In papers filed with the state Supreme Court yesterday, lawmakers told the justices there was no reason to expedite proceedings in the North Carolina redistricting case, Dickson v. Rucho, sent back here last week by the U.S. Supreme Court — at least not within the time frame that challengers to the state’s redistricting plan want.
That order by the nation’s highest court came on the heels of its earlier decision in a similar case out of Alabama, in which the justices held that the Voting Rights Act required lawmakers to assess whether minorities had the ability to elect a preferred candidate of choice and to draw voting lines in order to facilitate that goal — not, as Alabama had done, to achieve specific numerical minority percentages.
North Carolina lawmakers operated under the same mistaken premise when designing the state’s 2011 plan, according to challengers.
Here’s Eddie Speas, one of the attorneys representing those challengers:
One of the things we think is important in the Alabama case is that the Alabama legislature engaged in a mechanical process when drawing districts that is inconsistent with the sensitive, strict scrutiny and narrow tailoring that the Supreme Court said has to happen in these redistricting plans.
And North Carolina lawmakers were guilty of this sin twice: First they adopted the rule that they would draw majority – minority districts in numbers proportional to the state’s black population. And then they drew each of those districts to have at least 50 percent total black voting age population.
Just after the Supreme Court order sending the case back, plan challengers asked the state’s high court to expedite the case — hoping to get a final resolution and any necessary redistricting changes in place in time for elections in 2016.
Lawmakers opposed that request yesterday, arguing that they needed time to fully brief the arguments they managed already to outline for the court and citing, ironically, scheduling conflicts they had with trial dates in the federal voter suppression cases.
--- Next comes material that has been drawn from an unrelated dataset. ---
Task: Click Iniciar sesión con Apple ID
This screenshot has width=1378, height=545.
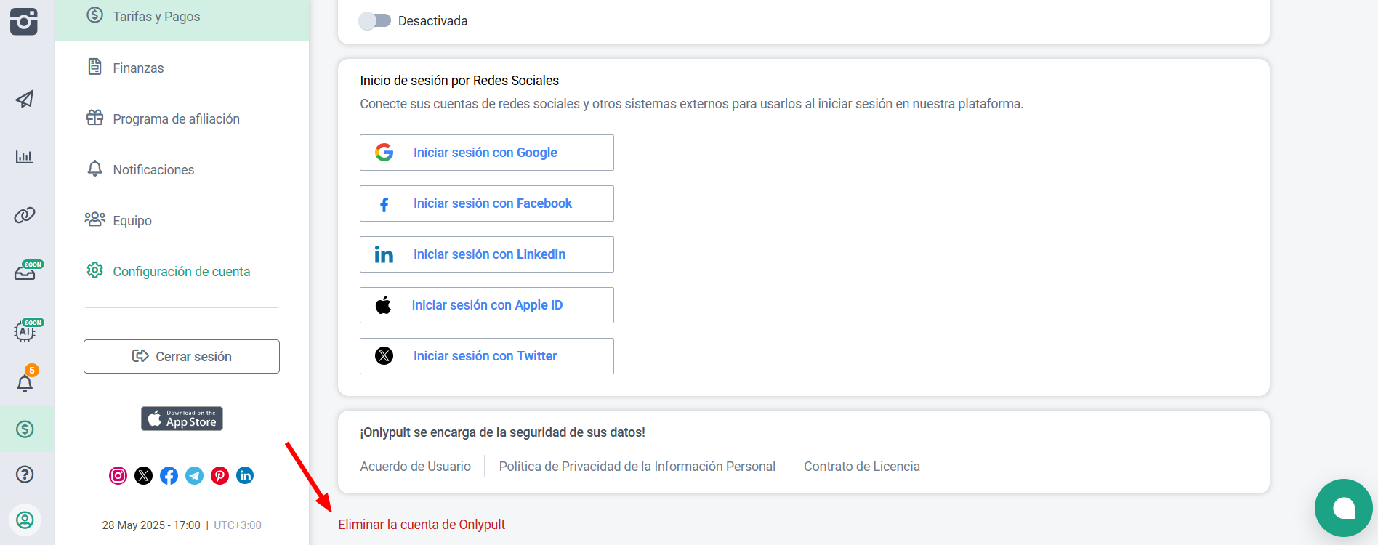Action: click(486, 305)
(Several of the attorneys for the plan’s challengers are also involved in the federal cases.)
It’s been rare in recent history for the state Supreme Court to hear cases during the summer months.
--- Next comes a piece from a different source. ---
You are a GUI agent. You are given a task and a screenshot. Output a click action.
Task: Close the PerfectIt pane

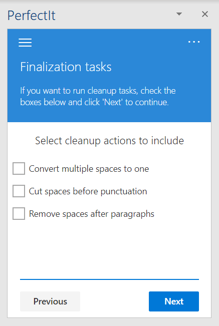point(205,14)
However, with Chief Justice Mark Martin at the helm, the court has begun taking certain cases directly (bypassing the usual appeal process) and setting quick argument dates.
In October 2014, the court took up five cases for expedited review, including the challenge to the private school voucher program.
The court has also expedited argument in the appeal of the Governor’s lawsuit against the legislative leaders concerning commission appointments, setting that down for June 30.